If your breasts are large, or if they’re just heavy because they’re full of milk, you may need to support them throughout a feeding. You can do so with your fingers or with a rolled towel – just make sure they’re far enough back that they don’t interfere with baby’s latch. Without the support under the breast, gravity may keep pulling the nipple out of baby’s mouth, changing the way he’s latched. In addition to the discomfort it will cause you, it may fatigue baby’s jaw and keep him from being able to suckle correctly.
Sometimes baby needs a little help with latching. The following techniques can help with latching:
- Breast Sandwich: Imagine yourself taking a bite of a large burger with lots of toppings. What do you do to get your mouth around it? You smoosh it down. You can do the same with your breast to help baby get ahold of it. Flatten your breast so that it aligns with the direction of baby’s mouth, bring him to the breast, let him latch, then let go of the sandwich so he can suck.
- Nipple Flip: This trick sometimes helps you get a good asymmetric latch. With your thumb, press into your breast on the areola above the nipple when the nipple is opposite baby’s nose. When baby opens wide bring him to the breast. As soon as his lower jaw touches you, release your hold and use your thumb to flip the nipple into his mouth.
- Reverse Pressure Softening: If latching is difficult because your breasts are engorged, softening the areola can help the baby attach correctly. To use reverse pressure softening, you simply press two fingers and hold at a variety of positions around the areola. You can find instructions here. Alternatively, you can use a breast pump or hand expression to soften the areola and get milk flowing before trying to latch your baby to the breast.
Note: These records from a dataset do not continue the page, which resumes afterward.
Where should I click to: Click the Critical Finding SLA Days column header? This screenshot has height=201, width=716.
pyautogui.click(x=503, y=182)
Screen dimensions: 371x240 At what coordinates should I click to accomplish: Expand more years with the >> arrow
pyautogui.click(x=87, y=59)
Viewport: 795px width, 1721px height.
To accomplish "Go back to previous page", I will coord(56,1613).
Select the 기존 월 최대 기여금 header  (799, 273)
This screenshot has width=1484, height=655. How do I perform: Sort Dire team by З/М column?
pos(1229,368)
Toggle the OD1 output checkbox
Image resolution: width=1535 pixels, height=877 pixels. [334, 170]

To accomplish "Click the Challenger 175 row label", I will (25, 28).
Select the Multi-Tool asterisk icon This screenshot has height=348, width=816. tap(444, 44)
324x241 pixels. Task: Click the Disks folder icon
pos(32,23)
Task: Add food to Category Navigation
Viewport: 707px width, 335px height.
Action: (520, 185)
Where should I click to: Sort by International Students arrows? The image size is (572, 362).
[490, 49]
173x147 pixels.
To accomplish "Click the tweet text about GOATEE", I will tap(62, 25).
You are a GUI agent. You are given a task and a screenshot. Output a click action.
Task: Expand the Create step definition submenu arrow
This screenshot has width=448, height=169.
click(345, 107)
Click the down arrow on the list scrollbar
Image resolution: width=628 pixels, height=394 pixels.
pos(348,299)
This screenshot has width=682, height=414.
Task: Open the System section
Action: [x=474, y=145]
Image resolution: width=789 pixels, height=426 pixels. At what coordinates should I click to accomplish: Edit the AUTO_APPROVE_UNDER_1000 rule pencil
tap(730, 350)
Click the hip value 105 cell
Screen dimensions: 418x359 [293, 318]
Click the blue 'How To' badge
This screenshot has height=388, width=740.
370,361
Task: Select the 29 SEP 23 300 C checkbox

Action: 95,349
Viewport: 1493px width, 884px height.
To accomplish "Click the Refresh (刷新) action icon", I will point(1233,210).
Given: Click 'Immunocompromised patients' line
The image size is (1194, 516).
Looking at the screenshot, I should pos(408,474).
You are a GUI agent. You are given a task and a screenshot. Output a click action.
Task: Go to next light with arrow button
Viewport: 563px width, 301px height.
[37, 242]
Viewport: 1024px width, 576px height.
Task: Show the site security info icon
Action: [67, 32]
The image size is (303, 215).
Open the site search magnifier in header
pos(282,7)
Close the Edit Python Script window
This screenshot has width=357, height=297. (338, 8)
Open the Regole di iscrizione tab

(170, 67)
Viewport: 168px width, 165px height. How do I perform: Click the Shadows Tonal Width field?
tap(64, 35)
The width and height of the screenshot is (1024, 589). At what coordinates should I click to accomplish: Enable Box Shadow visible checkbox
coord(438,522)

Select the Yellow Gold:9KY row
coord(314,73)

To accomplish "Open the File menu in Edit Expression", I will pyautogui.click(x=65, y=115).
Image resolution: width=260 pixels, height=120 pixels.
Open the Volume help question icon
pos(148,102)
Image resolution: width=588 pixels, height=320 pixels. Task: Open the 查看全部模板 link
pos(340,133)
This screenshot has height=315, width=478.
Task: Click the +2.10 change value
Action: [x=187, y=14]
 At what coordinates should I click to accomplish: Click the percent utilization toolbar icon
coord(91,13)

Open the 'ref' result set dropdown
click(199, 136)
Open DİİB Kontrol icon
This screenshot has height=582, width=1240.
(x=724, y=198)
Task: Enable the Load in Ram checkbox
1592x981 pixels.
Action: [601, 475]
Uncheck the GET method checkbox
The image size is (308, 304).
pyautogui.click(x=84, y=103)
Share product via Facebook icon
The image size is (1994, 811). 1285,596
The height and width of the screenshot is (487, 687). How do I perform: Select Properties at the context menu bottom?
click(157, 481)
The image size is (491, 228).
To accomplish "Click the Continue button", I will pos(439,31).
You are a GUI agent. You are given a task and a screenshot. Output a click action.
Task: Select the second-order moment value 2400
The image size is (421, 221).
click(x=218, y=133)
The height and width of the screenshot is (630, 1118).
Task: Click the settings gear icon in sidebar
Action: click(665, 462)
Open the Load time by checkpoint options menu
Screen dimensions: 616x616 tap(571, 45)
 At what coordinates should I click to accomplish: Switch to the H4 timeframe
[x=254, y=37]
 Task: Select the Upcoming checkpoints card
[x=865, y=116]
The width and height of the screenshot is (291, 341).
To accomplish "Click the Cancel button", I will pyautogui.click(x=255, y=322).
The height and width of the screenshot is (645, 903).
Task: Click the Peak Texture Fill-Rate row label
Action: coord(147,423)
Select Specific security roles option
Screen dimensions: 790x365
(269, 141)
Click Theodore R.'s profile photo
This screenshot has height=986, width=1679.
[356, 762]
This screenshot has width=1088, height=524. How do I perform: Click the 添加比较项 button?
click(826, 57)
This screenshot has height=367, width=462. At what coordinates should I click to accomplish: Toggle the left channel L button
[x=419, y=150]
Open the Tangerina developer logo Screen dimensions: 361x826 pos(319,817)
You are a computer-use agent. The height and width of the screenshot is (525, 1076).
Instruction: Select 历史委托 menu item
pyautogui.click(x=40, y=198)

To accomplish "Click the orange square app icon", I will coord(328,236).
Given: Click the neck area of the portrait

If your baby still has trouble latching, something may be wrong with baby’s oral anatomy. Working with your baby’s doctor and a lactation consultant can help you determine if perhaps tongue-tie, torticollis or another health issue might be causing the problems with latching. In addition, a lactation consultant can help you determine the best course of action when baby has latching difficulty. Sometimes, a nipple shield is a good tool for getting baby to the breast. For other babies, laid-back positioning with self-attachment is useful. Working with a knowledgeable lactation professional can make a huge difference in getting a good latch if you’re struggling to make it work.